O coordenador substituto da Frente de Proteção Etnoambiental da Funai na terra indígena, Leandro Ribeiro do Amaral, foi dispensado, a pedido, do seu encargo. O ato foi assinado pelo presidente da Funai, o delegado da Polícia Federal Marcelo Xavier, e publicado na edição desta quinta-feira (28) do Diário Oficial da União.


Nascido no interior de São Paulo, Amaral é graduado em história pela Unesp (Universidade Estadual Paulista), mestre em preservação do patrimônio cultural pelo Iphan (Instituto do Patrimônio Histórico e Artístico Nacional) e está na Funai desde 2018. Há quatro anos ele atua no Vale do Javari, onde conheceu e se tornou amigo de Bruno Pereira. Ele atuava de fato como coordenador da Frente desde abril passado. A ocupante anterior do cargo, também interina, Idenilda Obando de Oliveira, foi transferida para a coordenação regional do Alto Solimões (AM).


Colegas de Amaral ouvidos pela Pública disseram que o pedido de dispensa do cargo tem relação direta com o clima de insegurança e as condições de trabalho na região. Além do impacto dos três assassinatos e da falta de policiamento adequado, “é uma atividade estressante, cansa psicologicamente, há poucos servidores, a logística é difícil”, disse um servidor no Javari.
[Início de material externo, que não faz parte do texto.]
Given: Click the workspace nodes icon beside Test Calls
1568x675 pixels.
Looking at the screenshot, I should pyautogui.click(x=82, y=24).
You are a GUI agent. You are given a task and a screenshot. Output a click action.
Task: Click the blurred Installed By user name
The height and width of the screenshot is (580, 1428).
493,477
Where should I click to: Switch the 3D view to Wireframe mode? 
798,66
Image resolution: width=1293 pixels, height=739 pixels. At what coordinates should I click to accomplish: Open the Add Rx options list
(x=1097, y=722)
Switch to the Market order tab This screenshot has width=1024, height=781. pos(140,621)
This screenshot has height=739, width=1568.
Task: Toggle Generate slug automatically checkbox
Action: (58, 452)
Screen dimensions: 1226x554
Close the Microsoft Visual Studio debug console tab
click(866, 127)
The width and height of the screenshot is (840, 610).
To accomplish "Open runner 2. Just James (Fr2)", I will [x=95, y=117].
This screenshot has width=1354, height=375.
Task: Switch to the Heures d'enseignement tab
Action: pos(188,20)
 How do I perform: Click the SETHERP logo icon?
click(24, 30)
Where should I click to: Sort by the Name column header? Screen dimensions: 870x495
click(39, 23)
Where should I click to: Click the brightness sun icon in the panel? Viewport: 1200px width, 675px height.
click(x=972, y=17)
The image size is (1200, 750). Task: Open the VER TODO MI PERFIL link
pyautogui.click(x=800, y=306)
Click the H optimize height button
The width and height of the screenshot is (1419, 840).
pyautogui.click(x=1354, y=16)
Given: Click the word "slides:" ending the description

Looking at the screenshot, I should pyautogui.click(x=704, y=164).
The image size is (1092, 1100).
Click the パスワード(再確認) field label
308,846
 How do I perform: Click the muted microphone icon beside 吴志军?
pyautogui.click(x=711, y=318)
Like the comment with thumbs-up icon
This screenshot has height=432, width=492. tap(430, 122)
Com 8,5 milhões de hectares, o equivalente ao território de Portugal, a Terra Indígena Vale do Javari é a segunda maior do país. Nela há cerca de 15 registros de povos indígenas isolados, dos quais nove confirmados, o que é considerada a maior incidência do gênero no mundo. Na Frente há apenas dez servidores públicos da Funai em atividade. Ou seja, um servidor a cada 850 mil hectares. Somando os registros de isolados e as bases, há 22 frentes de trabalho possíveis, para apenas dez servidores.


Como consequência da pandemia da Covid-19, sob pressão de uma ação ajuizada pelo movimento indígena no STF (Supremo Tribunal Federal), a Funai contratou cerca de 85 colaboradores indígenas, mas os contratos são temporários e os salários, baixos.